Deep Reinforcement Learning implementation for the mighty game of Snake
DoubleDQN - enables double DQN learning.
radius - control the radius of the agent field of view.
Some experiences may be more important than others for our training, but might occur less frequently. Since the batch is sampled uniformly by default, these rich experiences that occur rarely have practically no chance to be selected.
Changing sampling distribution by using a criterion to define the priority of each tuple of experience (Used the prediction mean absolute difference error) as a priority criterion to give the model more chance to learn from experiences on which its’ predictin is bad, thus giving it a better chance to improve its’ predictions.
For usage:
Just change the base class for any of the above to PriorBaseDQN.

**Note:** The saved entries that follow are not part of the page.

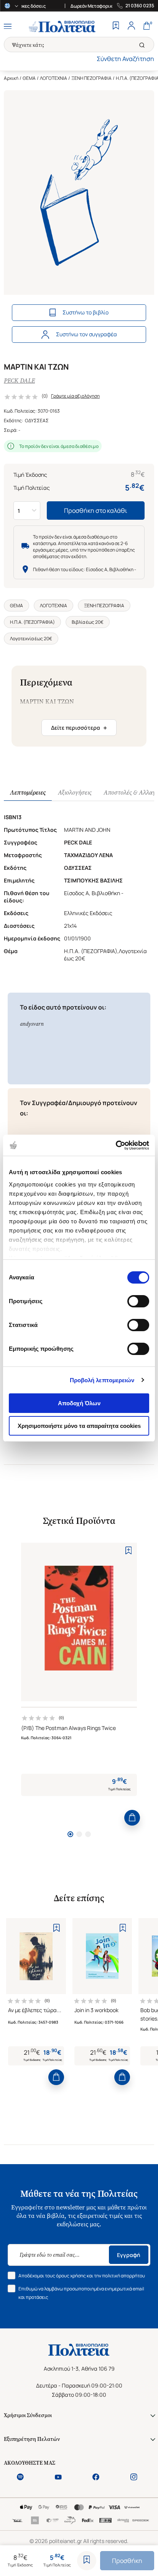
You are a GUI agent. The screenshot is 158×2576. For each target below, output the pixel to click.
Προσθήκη (127, 2560)
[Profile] (131, 26)
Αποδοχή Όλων (79, 1403)
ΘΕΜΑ (29, 78)
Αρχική (11, 78)
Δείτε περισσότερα (79, 727)
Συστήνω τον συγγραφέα (86, 334)
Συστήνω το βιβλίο (86, 312)
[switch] (138, 1301)
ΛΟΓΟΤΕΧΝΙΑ (53, 78)
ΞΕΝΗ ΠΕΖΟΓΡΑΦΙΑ (91, 78)
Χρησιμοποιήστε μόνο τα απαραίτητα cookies (79, 1426)
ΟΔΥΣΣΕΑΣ (37, 420)
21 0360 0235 (139, 6)
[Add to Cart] (132, 1818)
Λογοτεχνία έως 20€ (31, 638)
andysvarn (32, 1024)
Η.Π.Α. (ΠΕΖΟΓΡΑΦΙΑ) (32, 622)
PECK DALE (19, 381)
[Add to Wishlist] (86, 2560)
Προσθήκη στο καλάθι (95, 510)
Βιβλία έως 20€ (88, 622)
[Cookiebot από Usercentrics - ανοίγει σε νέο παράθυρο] (115, 1145)
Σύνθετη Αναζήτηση (125, 59)
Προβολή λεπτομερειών (102, 1380)
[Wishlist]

Tried multiple different implementations:
• Square(l∞ distance) of a certain radius around the snake’s head.
• Diamond(l1 distance) of a certain radius around the snake’s head.
• Circle(l2 distance) of a certain radius around the Snake’s head.
• Using sort of a “Radar”, which returned directions and distances to a certain amount of entities of each type from the snake’s head.
Used softmax sampling, with a temperature value that decays exponentially with a certain rate, in order to explore more on early stage and then exploit the agent’s “knowledge” in later stage.
Also have option to use epsilon-greedy.